*** Opening Information ***

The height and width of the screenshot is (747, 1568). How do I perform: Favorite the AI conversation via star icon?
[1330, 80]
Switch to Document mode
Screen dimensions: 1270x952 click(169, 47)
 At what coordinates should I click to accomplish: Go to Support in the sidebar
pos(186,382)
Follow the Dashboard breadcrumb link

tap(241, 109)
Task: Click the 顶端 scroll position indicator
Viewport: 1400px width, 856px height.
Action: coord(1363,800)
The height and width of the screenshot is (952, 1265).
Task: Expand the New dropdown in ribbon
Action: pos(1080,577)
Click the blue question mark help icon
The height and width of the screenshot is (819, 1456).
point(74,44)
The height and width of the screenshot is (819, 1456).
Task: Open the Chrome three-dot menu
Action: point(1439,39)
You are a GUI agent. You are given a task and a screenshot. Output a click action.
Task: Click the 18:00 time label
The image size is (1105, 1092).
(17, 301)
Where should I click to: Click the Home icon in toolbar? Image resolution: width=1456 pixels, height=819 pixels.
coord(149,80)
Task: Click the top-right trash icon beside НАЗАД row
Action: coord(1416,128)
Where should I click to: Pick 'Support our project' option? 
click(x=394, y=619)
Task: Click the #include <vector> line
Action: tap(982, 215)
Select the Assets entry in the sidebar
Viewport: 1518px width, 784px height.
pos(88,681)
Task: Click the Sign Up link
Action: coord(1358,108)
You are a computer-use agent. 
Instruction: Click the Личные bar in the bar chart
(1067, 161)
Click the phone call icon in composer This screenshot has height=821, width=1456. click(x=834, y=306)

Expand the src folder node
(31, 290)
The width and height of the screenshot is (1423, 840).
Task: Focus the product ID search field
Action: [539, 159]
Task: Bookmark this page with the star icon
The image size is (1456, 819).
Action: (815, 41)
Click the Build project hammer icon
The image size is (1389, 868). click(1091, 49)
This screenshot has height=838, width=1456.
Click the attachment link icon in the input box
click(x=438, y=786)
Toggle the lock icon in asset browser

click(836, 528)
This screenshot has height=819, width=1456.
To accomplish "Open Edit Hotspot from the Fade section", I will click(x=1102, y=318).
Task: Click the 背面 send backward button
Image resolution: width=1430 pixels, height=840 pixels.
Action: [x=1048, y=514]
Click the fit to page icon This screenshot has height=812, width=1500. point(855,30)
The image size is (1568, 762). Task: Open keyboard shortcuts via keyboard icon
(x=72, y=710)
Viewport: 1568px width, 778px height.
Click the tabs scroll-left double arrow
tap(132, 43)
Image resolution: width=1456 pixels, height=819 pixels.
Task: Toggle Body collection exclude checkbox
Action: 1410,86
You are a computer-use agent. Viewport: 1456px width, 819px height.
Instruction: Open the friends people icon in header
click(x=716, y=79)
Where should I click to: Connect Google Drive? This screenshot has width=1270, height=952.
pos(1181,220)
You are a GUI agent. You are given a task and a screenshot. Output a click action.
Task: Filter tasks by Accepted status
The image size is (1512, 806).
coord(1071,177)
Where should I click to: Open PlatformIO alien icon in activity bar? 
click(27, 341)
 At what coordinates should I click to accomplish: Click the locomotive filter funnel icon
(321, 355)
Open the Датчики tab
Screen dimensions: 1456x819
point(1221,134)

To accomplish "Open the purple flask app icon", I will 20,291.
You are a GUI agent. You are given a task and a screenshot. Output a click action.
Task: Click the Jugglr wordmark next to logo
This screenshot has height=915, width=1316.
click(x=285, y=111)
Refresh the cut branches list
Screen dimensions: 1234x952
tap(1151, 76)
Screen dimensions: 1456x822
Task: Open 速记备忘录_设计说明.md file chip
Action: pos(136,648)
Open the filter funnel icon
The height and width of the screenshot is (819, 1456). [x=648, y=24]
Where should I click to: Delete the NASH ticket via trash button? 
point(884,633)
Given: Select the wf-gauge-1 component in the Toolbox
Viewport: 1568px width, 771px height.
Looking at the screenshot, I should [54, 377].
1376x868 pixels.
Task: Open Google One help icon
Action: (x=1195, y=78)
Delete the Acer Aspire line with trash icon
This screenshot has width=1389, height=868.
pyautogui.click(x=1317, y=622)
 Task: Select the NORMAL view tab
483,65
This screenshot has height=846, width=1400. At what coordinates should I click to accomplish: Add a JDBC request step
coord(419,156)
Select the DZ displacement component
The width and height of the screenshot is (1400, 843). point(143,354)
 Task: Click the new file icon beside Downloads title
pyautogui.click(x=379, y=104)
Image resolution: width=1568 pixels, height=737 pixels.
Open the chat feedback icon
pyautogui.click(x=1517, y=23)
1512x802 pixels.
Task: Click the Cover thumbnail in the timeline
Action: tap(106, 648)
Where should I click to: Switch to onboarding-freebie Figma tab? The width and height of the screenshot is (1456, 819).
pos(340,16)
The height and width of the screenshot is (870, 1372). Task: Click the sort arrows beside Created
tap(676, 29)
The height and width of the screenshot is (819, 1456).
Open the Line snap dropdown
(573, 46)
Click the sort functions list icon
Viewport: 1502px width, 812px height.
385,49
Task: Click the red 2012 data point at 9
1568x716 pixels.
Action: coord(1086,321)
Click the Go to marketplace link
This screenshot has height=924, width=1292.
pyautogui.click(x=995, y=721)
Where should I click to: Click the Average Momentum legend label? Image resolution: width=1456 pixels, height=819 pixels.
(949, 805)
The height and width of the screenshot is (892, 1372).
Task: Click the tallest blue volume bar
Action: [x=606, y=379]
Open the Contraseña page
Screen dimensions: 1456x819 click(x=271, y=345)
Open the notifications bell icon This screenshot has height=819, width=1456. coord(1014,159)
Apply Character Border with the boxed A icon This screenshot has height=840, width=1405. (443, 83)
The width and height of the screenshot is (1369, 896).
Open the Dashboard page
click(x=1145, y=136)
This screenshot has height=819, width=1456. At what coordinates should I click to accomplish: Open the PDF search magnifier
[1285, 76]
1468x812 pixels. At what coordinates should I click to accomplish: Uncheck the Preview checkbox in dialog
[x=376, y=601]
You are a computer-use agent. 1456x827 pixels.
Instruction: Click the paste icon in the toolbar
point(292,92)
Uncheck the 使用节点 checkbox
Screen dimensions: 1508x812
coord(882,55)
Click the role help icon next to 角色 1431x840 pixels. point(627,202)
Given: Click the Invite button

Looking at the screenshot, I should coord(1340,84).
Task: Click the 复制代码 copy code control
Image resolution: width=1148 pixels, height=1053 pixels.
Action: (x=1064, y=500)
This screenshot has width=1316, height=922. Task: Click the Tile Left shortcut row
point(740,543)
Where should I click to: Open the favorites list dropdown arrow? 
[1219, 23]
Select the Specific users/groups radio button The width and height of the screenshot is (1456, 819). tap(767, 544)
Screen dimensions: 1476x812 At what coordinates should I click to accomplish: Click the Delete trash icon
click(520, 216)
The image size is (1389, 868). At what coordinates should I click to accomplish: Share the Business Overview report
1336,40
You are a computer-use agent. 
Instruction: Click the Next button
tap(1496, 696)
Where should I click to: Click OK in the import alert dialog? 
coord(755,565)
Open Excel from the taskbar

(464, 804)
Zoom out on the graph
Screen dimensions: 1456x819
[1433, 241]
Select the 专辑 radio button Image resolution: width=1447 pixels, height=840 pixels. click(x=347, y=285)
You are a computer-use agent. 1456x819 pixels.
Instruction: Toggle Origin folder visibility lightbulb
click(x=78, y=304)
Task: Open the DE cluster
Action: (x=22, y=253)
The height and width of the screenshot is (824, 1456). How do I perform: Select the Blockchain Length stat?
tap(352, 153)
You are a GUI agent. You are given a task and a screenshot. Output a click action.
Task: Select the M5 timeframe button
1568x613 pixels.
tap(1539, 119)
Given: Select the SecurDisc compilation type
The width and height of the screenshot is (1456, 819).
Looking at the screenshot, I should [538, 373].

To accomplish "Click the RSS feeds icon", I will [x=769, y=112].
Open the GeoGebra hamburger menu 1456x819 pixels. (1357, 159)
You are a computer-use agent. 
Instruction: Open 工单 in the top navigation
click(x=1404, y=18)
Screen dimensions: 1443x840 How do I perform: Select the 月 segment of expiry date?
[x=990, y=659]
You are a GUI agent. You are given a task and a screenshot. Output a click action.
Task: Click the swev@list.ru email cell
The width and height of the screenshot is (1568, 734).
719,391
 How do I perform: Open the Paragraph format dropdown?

*** Closing Information ***

** Activity **
Starting from the line that contains "The height and width of the screenshot is (824, 1456).", reproduce each line of the data exactly through the last one.

** Written answer **
The height and width of the screenshot is (824, 1456). How do I perform: Select the Blockchain Length stat?
tap(352, 153)
You are a GUI agent. You are given a task and a screenshot. Output a click action.
Task: Select the M5 timeframe button
1568x613 pixels.
tap(1539, 119)
Given: Select the SecurDisc compilation type
The width and height of the screenshot is (1456, 819).
Looking at the screenshot, I should [538, 373].

To accomplish "Click the RSS feeds icon", I will [x=769, y=112].
Open the GeoGebra hamburger menu 1456x819 pixels. (1357, 159)
You are a computer-use agent. 
Instruction: Open 工单 in the top navigation
click(x=1404, y=18)
Screen dimensions: 1443x840 How do I perform: Select the 月 segment of expiry date?
[x=990, y=659]
You are a GUI agent. You are given a task and a screenshot. Output a click action.
Task: Click the swev@list.ru email cell
The width and height of the screenshot is (1568, 734).
719,391
 How do I perform: Open the Paragraph format dropdown?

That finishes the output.